How to find the k-th and the top "k" elements of a tensor in PyTorch?

PyTorch provides powerful methods to find specific elements in tensors. torch.kthvalue() finds the k-th smallest element, while torch.topk() finds the k largest elements.

Finding the k-th Element with torch.kthvalue()

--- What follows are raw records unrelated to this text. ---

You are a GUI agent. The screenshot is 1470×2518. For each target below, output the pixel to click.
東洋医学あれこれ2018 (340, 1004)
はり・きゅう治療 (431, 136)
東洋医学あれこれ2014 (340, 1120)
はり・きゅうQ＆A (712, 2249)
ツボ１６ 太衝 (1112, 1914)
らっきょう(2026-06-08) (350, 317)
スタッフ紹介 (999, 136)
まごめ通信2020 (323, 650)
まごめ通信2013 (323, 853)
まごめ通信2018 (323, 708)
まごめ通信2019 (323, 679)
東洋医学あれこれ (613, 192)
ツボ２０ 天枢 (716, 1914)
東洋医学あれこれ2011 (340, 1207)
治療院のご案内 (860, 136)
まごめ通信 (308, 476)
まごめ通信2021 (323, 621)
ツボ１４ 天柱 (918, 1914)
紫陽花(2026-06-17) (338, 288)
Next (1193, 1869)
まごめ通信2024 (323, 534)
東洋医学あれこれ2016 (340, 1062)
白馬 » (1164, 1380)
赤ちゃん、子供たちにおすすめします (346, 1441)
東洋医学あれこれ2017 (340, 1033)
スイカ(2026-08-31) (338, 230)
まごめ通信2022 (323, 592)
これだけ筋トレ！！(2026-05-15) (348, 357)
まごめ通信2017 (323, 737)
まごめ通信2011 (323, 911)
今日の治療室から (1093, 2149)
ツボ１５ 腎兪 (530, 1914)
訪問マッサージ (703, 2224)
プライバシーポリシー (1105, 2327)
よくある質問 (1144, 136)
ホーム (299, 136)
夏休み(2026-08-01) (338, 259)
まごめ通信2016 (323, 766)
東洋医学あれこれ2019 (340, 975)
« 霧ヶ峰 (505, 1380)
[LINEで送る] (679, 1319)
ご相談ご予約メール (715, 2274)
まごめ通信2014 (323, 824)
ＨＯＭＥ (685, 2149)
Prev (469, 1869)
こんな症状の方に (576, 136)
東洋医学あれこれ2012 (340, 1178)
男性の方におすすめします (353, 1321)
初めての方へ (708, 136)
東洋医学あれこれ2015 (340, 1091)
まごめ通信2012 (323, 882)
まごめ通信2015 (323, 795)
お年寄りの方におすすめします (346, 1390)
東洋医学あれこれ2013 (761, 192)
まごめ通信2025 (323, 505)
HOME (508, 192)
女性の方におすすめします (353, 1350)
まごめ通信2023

The torch.kthvalue() method returns the k-th smallest element after sorting the tensor in ascending order. It returns both the value and its index in the original tensor.

Syntax

torch.kthvalue(input, k, dim=None, keepdim=False)

Parameters

  • input ? The input tensor
  • k ? The k-th element to find (1-indexed)
  • dim ? The dimension along which to find the k-th value
  • keepdim ? Whether to keep the reduced dimension

Example

import torch

# Create a 1D tensor
T = torch.Tensor([2.334, 4.433, -4.33, -0.433, 5.0, 4.443])
print("Original Tensor:")
print(T)

# Find the 3rd smallest element (k=3)
value, index = torch.kthvalue(T, 3)

print("3rd smallest element value:", value)
print("3rd smallest element index:", index)
Original Tensor:
tensor([ 2.3340,  4.4330, -4.3300, -0.4330,  5.0000,  4.4430])
3rd smallest element value: tensor(2.3340)
3rd smallest element index: tensor(0)

Finding Top k Elements with torch.topk()

The torch.topk() method returns the k largest elements and their indices in the original tensor.

Syntax

torch.topk(input, k, dim=None, largest=True, sorted=True)

Parameters

  • input ? The input tensor
  • k ? Number of top elements to return
  • dim ? The dimension along which to find top k values
  • largest ? If True, returns largest elements; if False, returns smallest
  • sorted ? If True, returns elements in sorted order

Example

import torch

# Create a 1D tensor
T = torch.Tensor([2.334, 4.433, -4.33, -0.433, 5.0, 4.443])
print("Original Tensor:")
print(T)

# Find the top 2 largest elements
values, indices = torch.topk(T, 2)

print("Top 2 element values:", values)
print("Top 2 element indices:", indices)
Original Tensor:
tensor([ 2.3340,  4.4330, -4.3300, -0.4330,  5.0000,  4.4430])
Top 2 element values: tensor([5.0000, 4.4430])
Top 2 element indices: tensor([4, 5])

Working with Multi-dimensional Tensors

Both methods can work along specific dimensions in multi-dimensional tensors.

import torch

# Create a 2D tensor
T = torch.tensor([[3.2, 1.5, 4.1], 
                  [2.8, 5.0, 1.2]])
print("Original 2D Tensor:")
print(T)

# Find top 2 elements along dimension 1 (columns)
values, indices = torch.topk(T, 2, dim=1)
print("\nTop 2 values along dim=1:")
print("Values:", values)
print("Indices:", indices)
Original 2D Tensor:
tensor([[3.2000, 1.5000, 4.1000],
        [2.8000, 5.0000, 1.2000]])

Top 2 values along dim=1:
Values: tensor([[4.1000, 3.2000],
        [5.0000, 2.8000]])
Indices: tensor([[2, 0],
        [1, 0]])

Comparison

Method Returns Use Case
torch.kthvalue() Single k-th smallest value Finding specific ranked element
torch.topk() Top k largest/smallest values Finding multiple top elements

Conclusion

Use torch.kthvalue() to find a specific ranked element and torch.topk() for multiple top elements. Both methods return values and their original indices, making them useful for ranking and selection operations.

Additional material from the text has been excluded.